There's a light snow drifting down in Ithaca. You are shocked, shocked to discover this, I'm sure.

But I'm sort of reconnecting with a very old, very familiar vibe: that of the college town. The house's wireless is currently inoperable--something I hope we'll fix soon--but that's why I decided to come out and get some breakfast. I'm sitting in a bagel shop--Collegetown Bagels, at the corner of Seneca and Aurora--with a cup of coffee, a bagel, and a wireless connection. Except for the wireless connection and slightly higher quality of the coffee, this could very easily be a morning from, say, 1982. Heck, I walked in and the song on the in-store music was Robert Palmer's "Clues," followed by the Monkees' "Pleasant Valley Sunday"; nothing is screaming 2011 yet.

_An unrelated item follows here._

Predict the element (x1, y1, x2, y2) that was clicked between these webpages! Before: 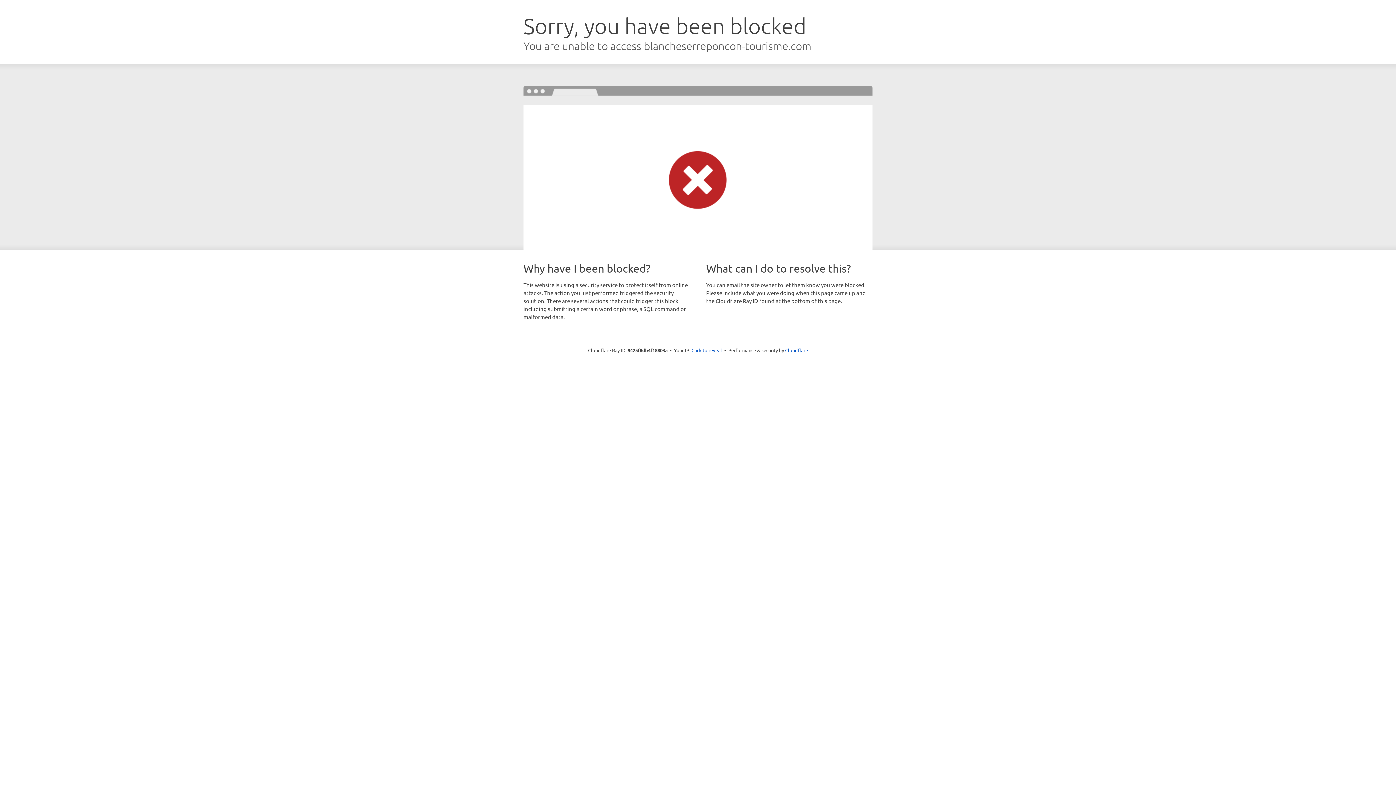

But it's not quite the same as breakfast in Orange. Here there are definitely people preparing for work, but their work doesn't all start at the same time. Some are students going over notes, some are middle-aged folks going over voluminous newspapers. And me? I've got something I almost never get: time and opportunity to watch people.

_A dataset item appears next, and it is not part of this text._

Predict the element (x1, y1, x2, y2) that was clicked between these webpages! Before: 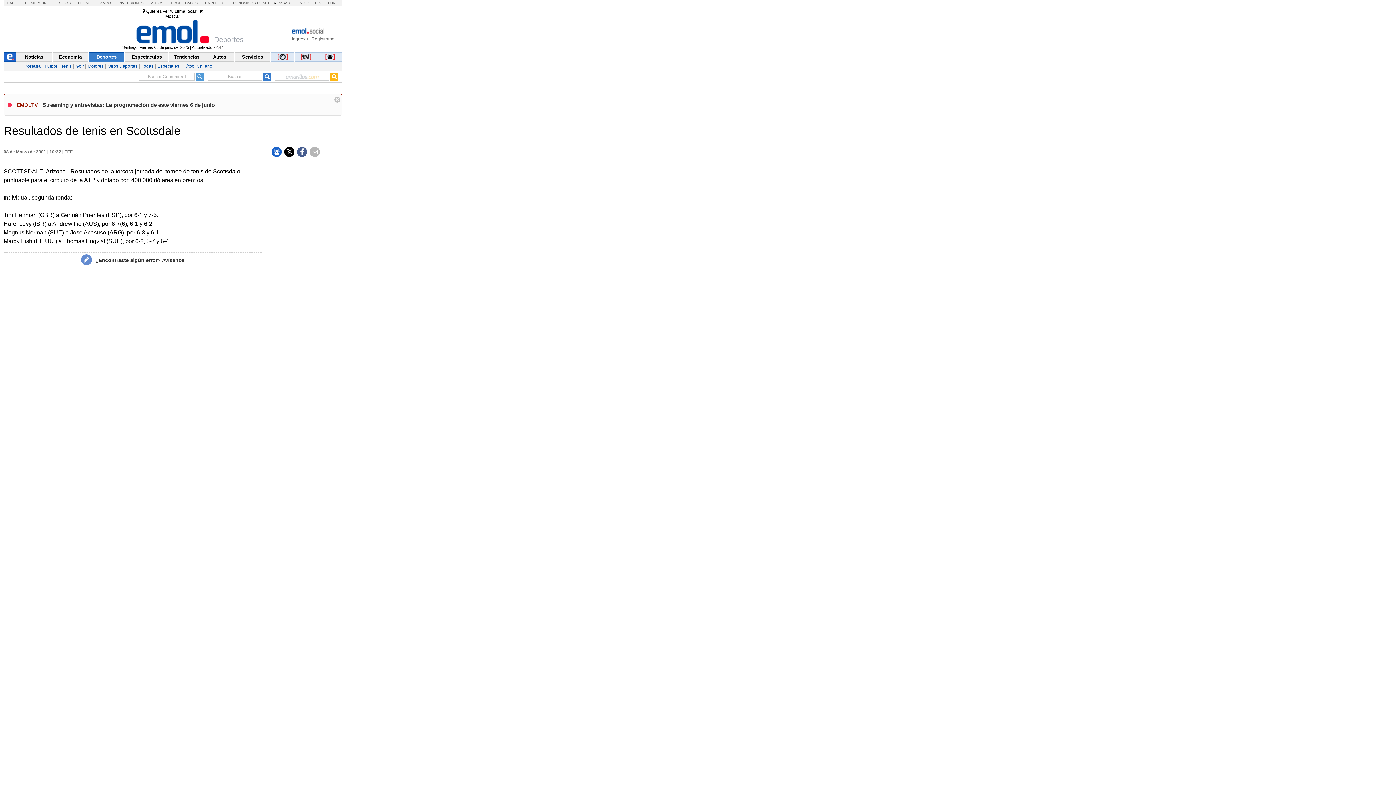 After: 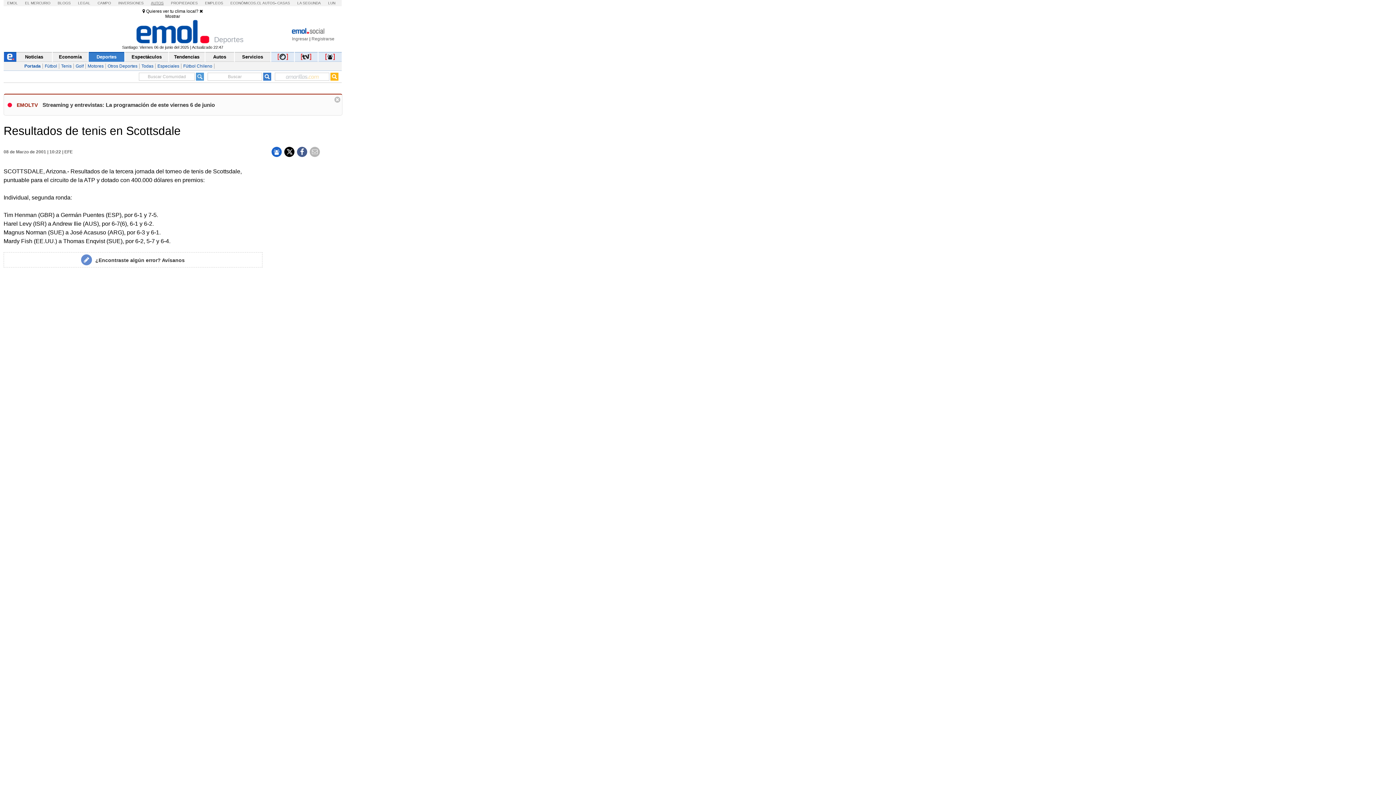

A spindly young guy in the window seat is eating a tuna melt--at ten a.m.--and underlining his xeroxed class handouts with a pen shaped like a carrot.

I got to my lodgings last night just after sundown. I'm renting a room in the downstairs of a house, and there's a separate apartment upstairs, where two women I haven't met yet are living; all I know is that one of them plays the cello, and she's good. I had dinner with my landlord, a sculptor named Sean whose hobby is cooking, which promises to be a major advantage of the arrangement. Last night was pasta with an improvised red sauce containing prosciutto and some kind of heirloom onion resembling a shalotte. Magnifico.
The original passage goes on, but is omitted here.